Der Ruf des Preppens als etwas Egoistisches kommt auch von der Vorstellung von Preppern als Recht(sextrem)e, für die an-sich-selbst-denken nicht die Vorstufe zum Solidarisch-Sein ist, sondern ein Selbstzweck. Wir dürfen uns davon aber nicht verlocken lassen, gar nicht an uns selbst zu denken, in dem Versuch, das genaue Gegenteil von dem zu tun, was Rechte tun, weil es Rechte sind. Das führt uns zu dem nächsten Glaubenssatz:

*2. "Solidarisches Preppen heißt nicht, Lebensmittel und Waffen in Bunkern zu horten"*

Diesen Satz habe ich unzählige Male gehört und selbst mehrfach wiederholt, bis netterweise ein junger Mann darauf hinwies, dass damit etwas nicht stimmt:  
"Der Satz suggeriert, dass Lebensmittel horten etwas schlechtes oder falsch sei, nur weil es das ist, was Nazi-Prepper machen. Ich glaube, dass Nahrungsmittelvorräte extrem wichtig sind. Es gibt so viele denkbare Szenarien, in denen die Lebensmittelversorgung nicht mehr funktioniert und wir alle sterben nach einiger Zeit ohne Essen."

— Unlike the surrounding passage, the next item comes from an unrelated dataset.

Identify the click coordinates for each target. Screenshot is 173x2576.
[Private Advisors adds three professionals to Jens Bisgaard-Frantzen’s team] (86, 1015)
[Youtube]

Wo er recht hat, hat er recht...

Wenn unsere aktuell bestehenden Versorgungssystem zusammenbrechen, können wir natürlich nicht bis in alle Ewigkeiten von Trockenobst und Müsli aus unseren Kellern überleben. Langfristig müssen dann andere, lokale, dezentrale, resiliente Systeme geschaffen werden (deshalb macht es Sinn, vorher schon Gärtnern zu lernen). Es wird aber eine Übergangsphase geben, bis diese Systeme aufgebaut sind und um die überleben zu können, sind vorher angelegte Vorräte der sicherste Weg.

Dass es dabei nicht aufhört, ist ja klar. Solidarisch sein, gegenseitige Hilfe leisten und nicht nur uns selbst, sondern möglichst vielen Leuten zum Überleben verhelfen zu wollen, ist essentiell und das, was uns wirklich von rechten prepping-Ansätzen unterscheidet.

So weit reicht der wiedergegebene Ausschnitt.